### ARTICLE
__________

[ENG] Normal for Norfolk? Weekend roadtripping in Norfolk and Peak District!

When: 29-30 May 2017

Who: Jerome and I

My intricate plan to visit all the castles in south Wales during the first May Bank Holiday weekend crashed and burned. It turned out that spending two whole days in the car wasn’t Jerome’s idea of a perfect getaway. Strange… As a result I had to come up with another solution that would keep my lovely boyfriend sweet. Compromise seemed to be the key; after all it IS the best friend of a good relationship. Whilst this is straightforward enough in theory, how does one satisfy two completely different needs during one weekend in practice? How to combine my sightseeing hunger with Jerome’s need to train for a mountain marathon? The answer happened to be at my fingertips! A quick Google search revealed that our neighbouring Norfolk county is not only rich in castles, that I wanted to visit so much, but also historic abbeys and priories. Yay! I didn’t have to think twice to chose it as our destination. All of the interesting places that I swiftly put on the map were not more than 2 hours away from Cambridge – we could even make it back home for dinner without spending any money on overnight accommodation. Perfect! Ok, I was sorted. What about Jerome? To keep him happy we had to incorporate two requirements: hill walking and little driving. Great, where is this Arcadia? Everyone knows that Cambridgeshire is as flat as a pancake. As much as it’s perfect for cycling, it is definitely not a good place for hill walking. What to do, I pondered? A moment to think and a second destination was chosen – the Peak District! The closest entrance to this National Park is only 2 hours drive from Cambridge. Compromise, what a lovely word…


The benefit of having interesting places nearby is that there’s no need to get out of bed early in the morning. And so we didn’t. Instead, we treated ourselves with a big breakfast to make sure that we had enough energy for an eventful day. Remember children (and everyone else), breakfast is the most important meal of the day! Once fed, we hit the road.


Am I the only one that imagines a castle as a building of an intimidating size decorated with towers? I’m asking because when we got to our first destination I became slightly confused. Why is Weeting Castle, that is in fact an example of 12th century manor house, called a “castle”? What exactly is it that a “castle” refers to? The questions started piling up but luckily Wikipedia lent me a helping hand: “A castle (from Latin: castellum) is a type of fortified structure built in Europe and the Middle East during the Middle Ages by European nobility. Scholars debate the scope of the word castle, but usually consider it to be the private fortified residence of a lord or noble”. Weeting Castle has never been fortified so that description doesn’t entirely add up but it was indeed a residence of a powerful and wealthy family. What’s more, the “usage of the term has varied over time and has been applied to structures as diverse as hill forts and country houses.” So there we go. Not only princesses used to live in castles. There is still a chance for me! Weeting Castle maybe doesn’t overwhelm with its enormous size but it does impress. Especially when you saunter around the ruins and imagine who used to live there and how the live must have been like. When looking at all the remnants of the building, it is hard to believe that once upon a time it was a “great house” serving its household for nearly 900 years. All that has been left now are few walls decorated with (or built using) flint. I probably wouldn’t mention this stone if not for the fact that flint became (unexpectedly) a main theme of our trip and will be brought up in this post few more times.

__________

(Item position entries)
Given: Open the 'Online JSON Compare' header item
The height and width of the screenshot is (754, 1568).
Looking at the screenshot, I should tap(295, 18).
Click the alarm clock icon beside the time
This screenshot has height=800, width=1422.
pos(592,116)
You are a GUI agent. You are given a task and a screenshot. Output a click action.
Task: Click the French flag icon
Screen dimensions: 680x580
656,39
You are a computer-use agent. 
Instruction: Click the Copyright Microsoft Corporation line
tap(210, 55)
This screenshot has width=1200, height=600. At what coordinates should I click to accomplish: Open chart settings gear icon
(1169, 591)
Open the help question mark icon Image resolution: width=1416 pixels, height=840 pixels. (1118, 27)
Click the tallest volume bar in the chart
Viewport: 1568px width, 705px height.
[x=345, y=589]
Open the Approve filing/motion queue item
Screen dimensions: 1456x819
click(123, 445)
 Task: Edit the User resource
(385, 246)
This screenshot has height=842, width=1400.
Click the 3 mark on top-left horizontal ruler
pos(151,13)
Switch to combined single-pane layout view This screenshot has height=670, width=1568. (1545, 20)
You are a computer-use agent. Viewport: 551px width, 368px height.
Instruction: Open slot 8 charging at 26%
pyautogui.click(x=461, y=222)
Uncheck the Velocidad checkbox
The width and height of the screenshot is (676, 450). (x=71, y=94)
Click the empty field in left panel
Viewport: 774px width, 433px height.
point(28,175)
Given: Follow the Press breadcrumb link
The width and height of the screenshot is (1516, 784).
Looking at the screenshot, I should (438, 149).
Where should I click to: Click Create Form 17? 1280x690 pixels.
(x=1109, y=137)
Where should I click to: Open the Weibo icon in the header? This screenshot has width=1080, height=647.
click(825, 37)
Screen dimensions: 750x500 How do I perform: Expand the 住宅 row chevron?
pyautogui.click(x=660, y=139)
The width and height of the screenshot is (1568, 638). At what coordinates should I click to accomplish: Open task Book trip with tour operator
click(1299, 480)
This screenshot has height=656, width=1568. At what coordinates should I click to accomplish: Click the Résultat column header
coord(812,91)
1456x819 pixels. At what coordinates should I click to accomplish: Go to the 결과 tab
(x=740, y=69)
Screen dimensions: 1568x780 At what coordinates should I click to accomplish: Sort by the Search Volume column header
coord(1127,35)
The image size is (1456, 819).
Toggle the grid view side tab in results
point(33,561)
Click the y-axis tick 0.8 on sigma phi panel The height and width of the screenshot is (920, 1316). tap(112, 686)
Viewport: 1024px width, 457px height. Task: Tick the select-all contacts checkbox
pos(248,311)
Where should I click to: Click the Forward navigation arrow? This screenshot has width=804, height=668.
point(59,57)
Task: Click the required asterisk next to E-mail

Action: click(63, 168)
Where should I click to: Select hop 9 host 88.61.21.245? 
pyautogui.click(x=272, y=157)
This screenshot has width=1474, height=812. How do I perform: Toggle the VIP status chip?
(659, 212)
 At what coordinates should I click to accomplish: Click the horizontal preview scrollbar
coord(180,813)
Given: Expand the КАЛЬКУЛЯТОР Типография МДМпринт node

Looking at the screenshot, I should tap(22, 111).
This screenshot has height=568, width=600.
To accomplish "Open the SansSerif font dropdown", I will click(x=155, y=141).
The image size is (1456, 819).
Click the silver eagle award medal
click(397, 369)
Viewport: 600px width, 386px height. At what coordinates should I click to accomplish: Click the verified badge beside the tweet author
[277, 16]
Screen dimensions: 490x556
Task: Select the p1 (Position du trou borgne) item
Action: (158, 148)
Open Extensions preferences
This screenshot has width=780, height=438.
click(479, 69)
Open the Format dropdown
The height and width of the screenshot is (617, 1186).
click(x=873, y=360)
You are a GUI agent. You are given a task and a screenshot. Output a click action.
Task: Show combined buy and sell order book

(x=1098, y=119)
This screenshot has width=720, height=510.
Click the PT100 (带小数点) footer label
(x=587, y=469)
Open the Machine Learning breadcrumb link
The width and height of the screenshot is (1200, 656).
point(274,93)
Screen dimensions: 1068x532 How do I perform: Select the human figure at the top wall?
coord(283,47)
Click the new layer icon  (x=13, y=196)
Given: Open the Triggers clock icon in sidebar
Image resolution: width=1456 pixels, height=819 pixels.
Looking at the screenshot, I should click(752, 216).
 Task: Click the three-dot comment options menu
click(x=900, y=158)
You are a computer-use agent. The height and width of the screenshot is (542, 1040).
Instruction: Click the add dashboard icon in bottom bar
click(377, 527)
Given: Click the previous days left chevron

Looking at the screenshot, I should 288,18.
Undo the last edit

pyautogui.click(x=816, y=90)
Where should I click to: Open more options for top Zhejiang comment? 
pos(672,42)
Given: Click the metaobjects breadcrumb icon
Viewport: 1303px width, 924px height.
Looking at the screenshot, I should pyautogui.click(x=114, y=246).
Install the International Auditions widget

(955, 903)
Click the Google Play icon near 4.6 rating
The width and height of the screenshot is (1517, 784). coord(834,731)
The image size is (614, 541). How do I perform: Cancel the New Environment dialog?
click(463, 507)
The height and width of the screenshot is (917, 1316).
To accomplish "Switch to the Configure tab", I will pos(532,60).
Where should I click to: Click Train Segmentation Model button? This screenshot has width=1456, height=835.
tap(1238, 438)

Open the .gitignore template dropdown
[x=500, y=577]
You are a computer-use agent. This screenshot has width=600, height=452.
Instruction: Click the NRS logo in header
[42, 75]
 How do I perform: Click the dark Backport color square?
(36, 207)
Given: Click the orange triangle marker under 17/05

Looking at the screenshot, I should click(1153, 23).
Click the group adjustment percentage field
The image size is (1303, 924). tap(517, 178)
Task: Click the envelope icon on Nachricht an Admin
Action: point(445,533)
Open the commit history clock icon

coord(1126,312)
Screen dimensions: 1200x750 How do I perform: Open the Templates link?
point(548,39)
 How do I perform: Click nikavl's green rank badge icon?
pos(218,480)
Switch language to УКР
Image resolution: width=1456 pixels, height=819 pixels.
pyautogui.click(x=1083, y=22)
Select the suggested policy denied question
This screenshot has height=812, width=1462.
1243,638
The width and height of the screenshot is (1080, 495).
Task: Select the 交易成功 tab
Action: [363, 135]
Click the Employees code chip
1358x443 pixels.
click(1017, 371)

__________

### INSTRUCTION
Carry the blog post about the weekend road trip through Norfolk and the Peak District forward, starting right after its last sentence. These entries have no connection to the text.

### EXERCISE ANSWER
The site is open to visitors for free at any reasonable time during daylight hours. More information about the history of Weeting Castle is available on English Heritage website  here.


If you think that immigration to the UK has been a recent phenomenon, you’re not completely correct. It all started many years ago. What am I saying? Millenia ago! Sometime around 4000 BCE to be precise. Ok, people didn’t leave their countries to live in the UK (as there was no such a thing like “a country” or “the UK”) but they definitely started migrating. And for some reason they chose to leave central Europe in order to inhabit British Isles. They must have not known anything about the English weather… Anyway, these migrants had a massive influence on both society and landscape, leading to the beginning of a new period in British Isles history called the Neolithic. Agriculture and sedentary living kicked off, followed by mass deforestation across the islands (bloody immigrants!). But that’s not what the Neolithic period is primarily known for. It’s the development of new stone tools that brought its fame. The Stone Age! Now, hands up who knew that only one hour away from Cambridge, somewhere in the middle of the Thetford Forest, is a place where our ancestors used to dig out the stone materials for their new tools? This place is called Grime’s Graves and represents the prehistoric flint mines or actually visible remains of 433 mines and pits. With all the dips and humps spreading across an area of nearly 8 hectares, the place looks absolutely surreal. Grime’s Graves were not on our agenda for the day but I’m really glad that we stumbled upon it and decided to descend the 9m ladder to the bottom of Pit as the flint became a common thread to most of the places that we visited that day.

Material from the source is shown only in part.